O governador Ibaneis Rocha (MDB), que se empenhou a fundo na compra do Master, deixou o problema nas mãos da vice-governadora, Celina Leão (PP), e renunciou para se candidatar ao Senado. O governo do Distrito Federal planejou a venda de 9 imóveis públicos, o que foi vetado pelo Tribunal de Justiça do DF, decisão por sua vez derrubada pelo presidente do Supremo Tribunal Federal (STF), Edson Fachin, no fim de abril. Foi estruturado um fundo de recebíveis por meio do qual o BRB obteve R$ 1 bilhão, quantia muito distante da necessária para seu reequilíbrio provisório. Celina Leão bateu então às portas da União pedindo garantias do Tesouro, que não vieram e, ao que tudo indica, não virão.
“Não cabe à União entrar em um problema que é inclusive da seara criminal”, disse o ministro da Fazenda, Dario Durigan. A última cartada do governo do DF está sendo jogada agora, com um recurso ao Supremo para que ordene ao Tesouro o fornecimento de garantias para os empréstimos ao BRB. Em reunião ontem com a participação do ministro Luiz Fux, houve um acordo preliminar pelo qual o BRB fará empréstimos junto ao FGC com fiança de um sindicato de bancos públicos e privados, que prevê contragarantias oferecidas pelo governo do Distrito Federal, afirmou Durigan. Será elevado o limite do DF para tomar empréstimos, mas o Tesouro não dará garantias nem entrará com recursos nesse acerto.
Haverá uma reunião na quinta-feira para negociar os detalhes e é possível que haja dinheiro público indiretamente por meio de fiança de bancos públicos, apesar de que com contragarantias. A persistência do impasse pode levar à intervenção e à liquidação do BRB, em um jogo que envolve várias forças políticas interessadas na sobrevida da instituição. São elas que tentaram avançar na Câmara dos Deputados projeto que permitiria cassar diretores do BC, por terem se oposto à compra do Master . A rede de influência argentário-política se estendeu a vários Estados, além do DF.

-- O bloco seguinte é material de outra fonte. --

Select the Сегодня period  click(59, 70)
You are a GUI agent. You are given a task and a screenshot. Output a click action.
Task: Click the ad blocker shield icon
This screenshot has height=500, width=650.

A Rioprevidência, fundo de pensão dos servidores públicos do Estado do Rio, comprou R$ 970 milhões nos papéis sem valor do banco de Vorcaro. A Polícia Federal investiga o caso e ontem fez mandato de busca e apreensão na casa do ex-governador Claudio Castro (PL-RJ). Há indícios de que o tombo levado pelo fundo é mais do que o triplo do anunciado e chega a R$ 3,7 bilhões. A Amprev, dos funcionários públicos do Amapá, investiu R$ 400 milhões nesses papéis.
Uma figura central na transação é Jocildo Lemos, ex-tesoureiro da campanha do presidente do Senado, Davi Alcolumbre, e por ele indicado à diretoria da instituição. O fato de ser um banco público acirra as pressões políticas contra a liquidação do BRB. Além disso, o banco participa de vários projetos do governo do Distrito Federal e tem consigo R$ 30 bilhões de depósitos judiciais de 5 Tribunais de Justiça do país. Mas não é um banco que apresente riscos sistêmicos, e sua manutenção nas mãos do Estado não o distinguiu em serviços prestados a seus clientes diferentes ou melhores dos que poderiam ser fornecidos por bancos privados.
Interesses políticos afundaram a instituição. Não há qualquer garantia de que mais dinheiro seja suficiente para evitar que episódios como o do Master se repitam. Por ingerência política, o BRB deixou de lado a sobriedade financeira, vital à credibilidade de uma instituição bancária.